◆ EXCERPTED DATA ◆
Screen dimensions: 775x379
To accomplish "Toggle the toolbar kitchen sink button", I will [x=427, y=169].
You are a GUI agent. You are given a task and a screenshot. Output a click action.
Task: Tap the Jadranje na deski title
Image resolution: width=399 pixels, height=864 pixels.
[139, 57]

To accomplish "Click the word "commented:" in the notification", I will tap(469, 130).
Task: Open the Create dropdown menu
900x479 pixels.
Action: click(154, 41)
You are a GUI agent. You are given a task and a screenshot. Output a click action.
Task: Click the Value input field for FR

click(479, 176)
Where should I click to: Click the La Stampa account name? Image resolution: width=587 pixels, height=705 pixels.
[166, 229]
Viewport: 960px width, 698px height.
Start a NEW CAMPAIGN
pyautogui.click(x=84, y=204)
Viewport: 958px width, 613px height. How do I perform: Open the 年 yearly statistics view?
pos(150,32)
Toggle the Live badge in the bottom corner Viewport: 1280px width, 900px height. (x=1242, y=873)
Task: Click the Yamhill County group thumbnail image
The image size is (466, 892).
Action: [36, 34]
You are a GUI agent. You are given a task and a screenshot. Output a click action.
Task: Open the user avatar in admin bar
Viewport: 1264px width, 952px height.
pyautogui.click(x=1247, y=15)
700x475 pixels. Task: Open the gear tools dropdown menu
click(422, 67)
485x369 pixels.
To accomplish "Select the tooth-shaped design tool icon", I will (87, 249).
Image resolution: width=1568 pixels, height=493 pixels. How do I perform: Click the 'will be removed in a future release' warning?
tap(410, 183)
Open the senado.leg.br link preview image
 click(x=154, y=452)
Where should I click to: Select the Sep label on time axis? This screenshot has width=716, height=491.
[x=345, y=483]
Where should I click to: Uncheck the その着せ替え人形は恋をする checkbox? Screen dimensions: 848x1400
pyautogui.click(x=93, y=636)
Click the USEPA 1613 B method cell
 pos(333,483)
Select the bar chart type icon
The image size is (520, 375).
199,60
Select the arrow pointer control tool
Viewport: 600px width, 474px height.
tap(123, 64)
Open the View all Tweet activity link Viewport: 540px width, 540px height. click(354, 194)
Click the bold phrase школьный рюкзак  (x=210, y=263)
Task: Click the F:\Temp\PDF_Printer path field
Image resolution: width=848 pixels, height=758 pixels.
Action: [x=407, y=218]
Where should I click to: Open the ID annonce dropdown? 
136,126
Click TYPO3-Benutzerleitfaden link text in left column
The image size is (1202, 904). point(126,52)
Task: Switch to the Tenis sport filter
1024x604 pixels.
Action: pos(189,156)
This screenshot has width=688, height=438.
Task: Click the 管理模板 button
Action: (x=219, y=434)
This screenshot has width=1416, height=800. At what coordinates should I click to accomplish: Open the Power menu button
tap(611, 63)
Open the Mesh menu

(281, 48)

◆ TASK TO COMPLETE ◆
Repeat all entries. Match them exactly.

◆ EXERCISE RESPONSE ◆
Screen dimensions: 775x379
To accomplish "Toggle the toolbar kitchen sink button", I will [x=427, y=169].
You are a GUI agent. You are given a task and a screenshot. Output a click action.
Task: Tap the Jadranje na deski title
Image resolution: width=399 pixels, height=864 pixels.
[139, 57]

To accomplish "Click the word "commented:" in the notification", I will tap(469, 130).
Task: Open the Create dropdown menu
900x479 pixels.
Action: click(154, 41)
You are a GUI agent. You are given a task and a screenshot. Output a click action.
Task: Click the Value input field for FR

click(479, 176)
Where should I click to: Click the La Stampa account name? Image resolution: width=587 pixels, height=705 pixels.
[166, 229]
Viewport: 960px width, 698px height.
Start a NEW CAMPAIGN
pyautogui.click(x=84, y=204)
Viewport: 958px width, 613px height. How do I perform: Open the 年 yearly statistics view?
pos(150,32)
Toggle the Live badge in the bottom corner Viewport: 1280px width, 900px height. (x=1242, y=873)
Task: Click the Yamhill County group thumbnail image
The image size is (466, 892).
Action: [36, 34]
You are a GUI agent. You are given a task and a screenshot. Output a click action.
Task: Open the user avatar in admin bar
Viewport: 1264px width, 952px height.
pyautogui.click(x=1247, y=15)
700x475 pixels. Task: Open the gear tools dropdown menu
click(422, 67)
485x369 pixels.
To accomplish "Select the tooth-shaped design tool icon", I will (87, 249).
Image resolution: width=1568 pixels, height=493 pixels. How do I perform: Click the 'will be removed in a future release' warning?
tap(410, 183)
Open the senado.leg.br link preview image
 click(x=154, y=452)
Where should I click to: Select the Sep label on time axis? This screenshot has width=716, height=491.
[x=345, y=483]
Where should I click to: Uncheck the その着せ替え人形は恋をする checkbox? Screen dimensions: 848x1400
pyautogui.click(x=93, y=636)
Click the USEPA 1613 B method cell
 pos(333,483)
Select the bar chart type icon
The image size is (520, 375).
199,60
Select the arrow pointer control tool
Viewport: 600px width, 474px height.
tap(123, 64)
Open the View all Tweet activity link Viewport: 540px width, 540px height. click(354, 194)
Click the bold phrase школьный рюкзак  (x=210, y=263)
Task: Click the F:\Temp\PDF_Printer path field
Image resolution: width=848 pixels, height=758 pixels.
Action: [x=407, y=218]
Where should I click to: Open the ID annonce dropdown? 
136,126
Click TYPO3-Benutzerleitfaden link text in left column
The image size is (1202, 904). point(126,52)
Task: Switch to the Tenis sport filter
1024x604 pixels.
Action: pos(189,156)
This screenshot has width=688, height=438.
Task: Click the 管理模板 button
Action: (x=219, y=434)
This screenshot has width=1416, height=800. At what coordinates should I click to accomplish: Open the Power menu button
tap(611, 63)
Open the Mesh menu

(281, 48)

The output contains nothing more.